Since his day, and certainly preceding it, the historic American understanding of human rights is the 
exercise of individual freedom, especially in the political realm, for both public and personal good. We have historically never understood our rights as encompassing access to services or commodities.

Rights are inherent in each individual equally, they are not divisible. Take the Declaration's famous insistence that among human rights is "the pursuit of happiness." Note that it is the 
pursuit of happiness that is a right, not the achievement of it. Nor is one person more entitled to pursue happiness than another, no matter one’s station in life. Besides, happiness (what Jefferson meant was not happiness as we use the word today, but a state of contentment in life and possessions) is not something that can be given us, it is something we have to create.

It does sound all high-minded to say that, like rights, health care should be equal for everybody, which I suppose is why clergy are so susceptible to say so. It's more than obvious that no one in the Congress or the White House believed it in 2009 when Obamacare was enacted. If they had, the act would have required members of Congress and the rest of the federal government to fall under the "public option" along with the rest of us proles. But they’
ve protected their turf completely and much better turf is theirs than ours. I’ll believe that equal access and care for everyone is a moral imperative when the people who say it is a moral imperative place themselves under the same imperative.
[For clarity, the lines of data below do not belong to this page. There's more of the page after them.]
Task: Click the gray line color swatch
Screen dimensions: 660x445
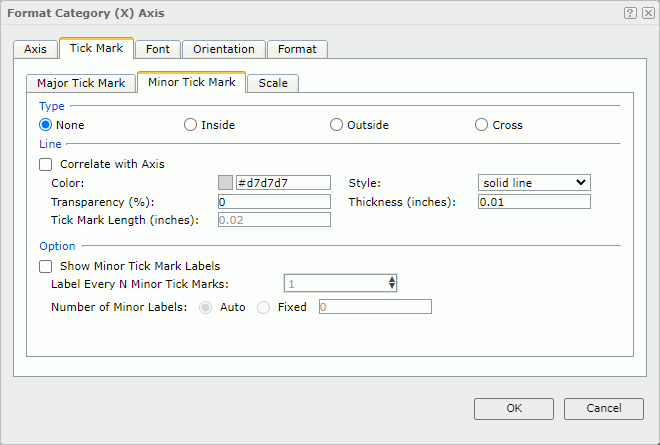Action: click(225, 183)
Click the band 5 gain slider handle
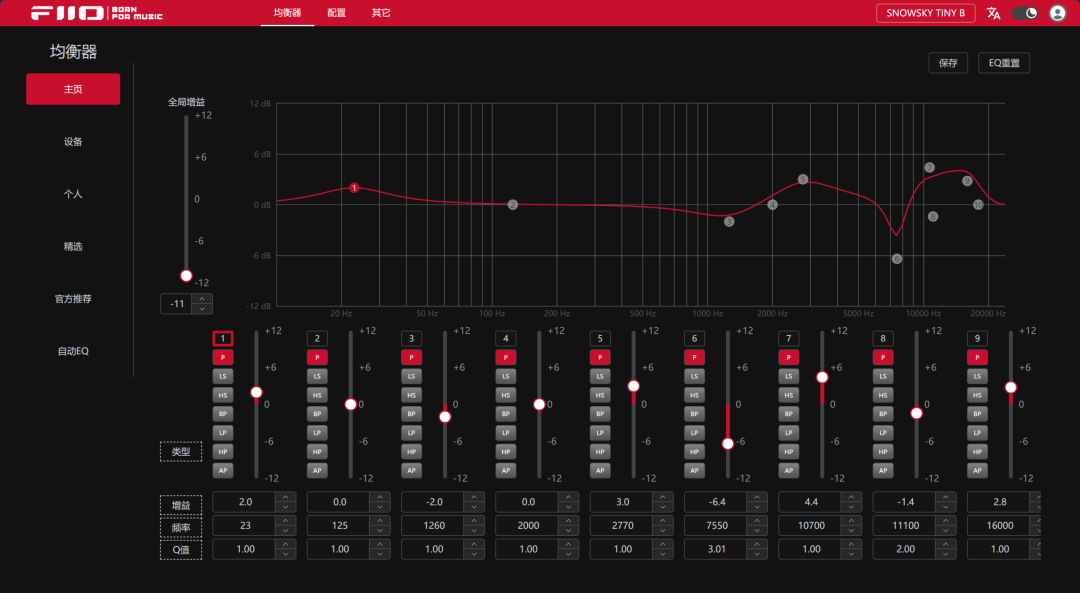The width and height of the screenshot is (1080, 593). click(634, 386)
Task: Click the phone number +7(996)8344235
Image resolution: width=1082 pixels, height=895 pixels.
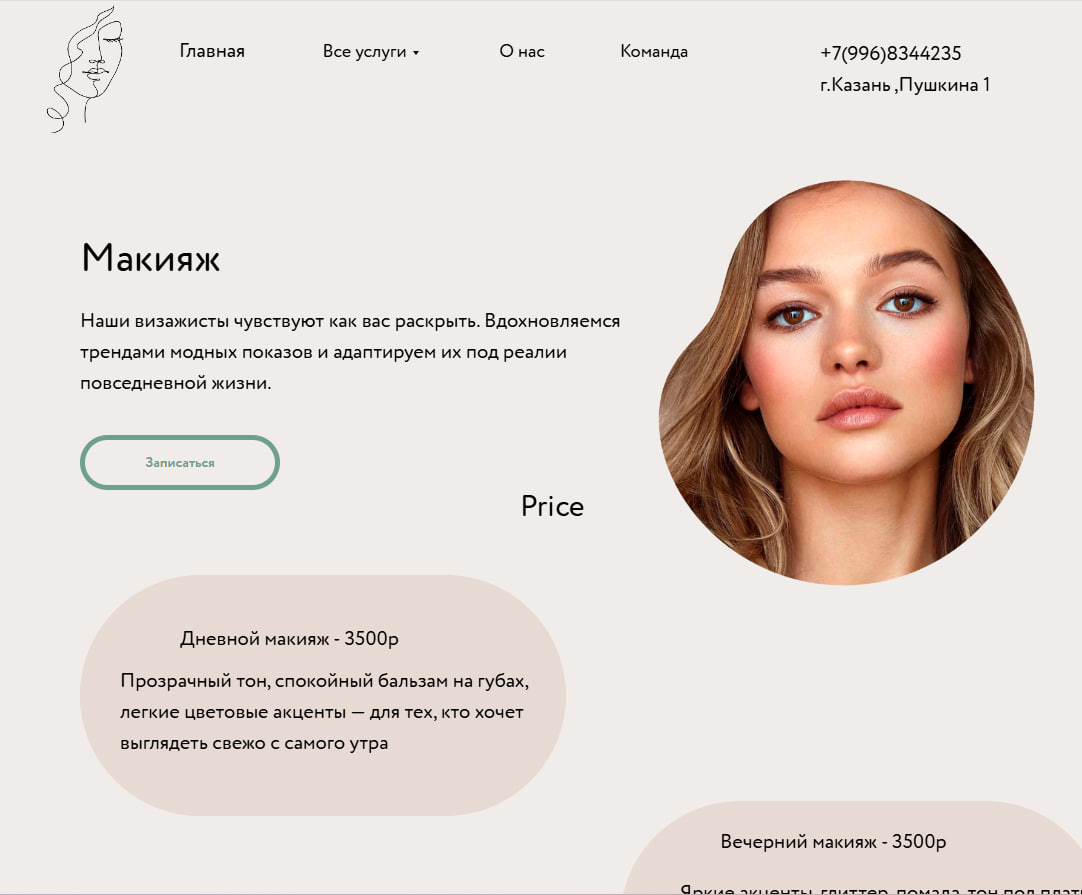Action: [890, 53]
The presumption that health care is a right, and therefore must be equal for everyone, is founded on two critical errors of understanding. The first is that health care is a resource that is simply available for those who need it, or that can be made equally available through proper legislation and regulation. The second error is that medical care and access to it can be rationed by command more equally, economically, and fairly than by demand.


Health care is not a resource to be exploited

Medical facilities and doctors are not phenomena of nature, like water or petroleum are. Hospitals don’t just appear. They are produced. Medical care is not a resource that can be "mined" through more regulation to be more plentiful. Medical care is a 
service


Specifically, it is a contracted service, in much the same way that legal assistance, automotive maintenance or pastoral care are services. Why? Because men and women choose of their own accord to get medical training. Once graduated, doctors, nurses, paramedics and technicians of various kinds reasonably expect that they will be compensated at a rate greater than their costs to enter the profession, greater than their extremely high overhead to run the practice, and enough to make their grueling hours materially worthwhile for themselves and their families.
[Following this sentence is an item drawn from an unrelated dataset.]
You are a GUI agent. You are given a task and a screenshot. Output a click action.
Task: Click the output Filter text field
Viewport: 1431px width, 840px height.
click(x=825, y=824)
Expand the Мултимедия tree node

This fact has very direct consequences under the Medicare and Medicaid systems we have today. 
The Atlantic's business journalist Meg McArdle explains:

[W]e have a comprehensive national health care plan for seniors. Yet we have a shortage of geriatricians, the one specialty that you would think would be booming. Why? Because Medicare sets a single price for the services of geriatricians, and it is low. Since the field is not particularly enticing (though arguably it really should be, since geriatricians have extremely high job satisfaction compared to many more popular specialties), very few people go into it. It's one of relatively few specialties that consistently has most of its slots and fellowships unfilled.
Moreover, the skills and equipment a doctor or hospital possess are their individual property, not the property, even partially, of the state or public. (There are publicly-owned facilities such as VA hospitals, but in operation there is no difference to the general public between them and private facilities). No one has a natural right to someone else's property. To think we do directly violates the Tenth Commandment. As McArdle says, "People have no obligation to perform labor for others. I may not [justly or legally] force a surgeon to save my mother at gunpoint."

That means that to receive a doctor's services, the doctor and a patient must come to a mutually-agreeable arrangement of what medical care will be provided in exchange for a specified fee. This is a commercial transaction no different in type than hiring a plumber, cab driver or lawyer. That medical services may be life critical does not change the fundamental nature of the contract.

We have access to medical care only as long as a doctor is willing to provide it. No one has to become a doctor or continue in medical practice. If any "reform" of the present health care system reduces the rewards of practicing medicine or complicates the practice, fewer men and women will so choose, as in Britain today (see below). Access will then go down for everyone and costs will inevitably rise, no matter what the rate-payment of the public option is, because access or its lack is itself a cost and also drives other costs.


Health care is a service

As 
Michael Keehn explains, health care is a service but not a community service. Police and fire departments provide community services. That seems obvious enough, but consider: fire departments do not protect your home individually. The fire chief definitely will let it burn to the ground if firefighting needs are greater elsewhere in the town. Just look at what is happening near Los Angeles as of the date of this post. Police and fire protection are in fact rationed to protect the lives and property of the greatest number of people possible with the resources available. But when the resources (manpower, equipment or money) run out, individuals are exposed to greater danger or loss though the community at large may still be protected.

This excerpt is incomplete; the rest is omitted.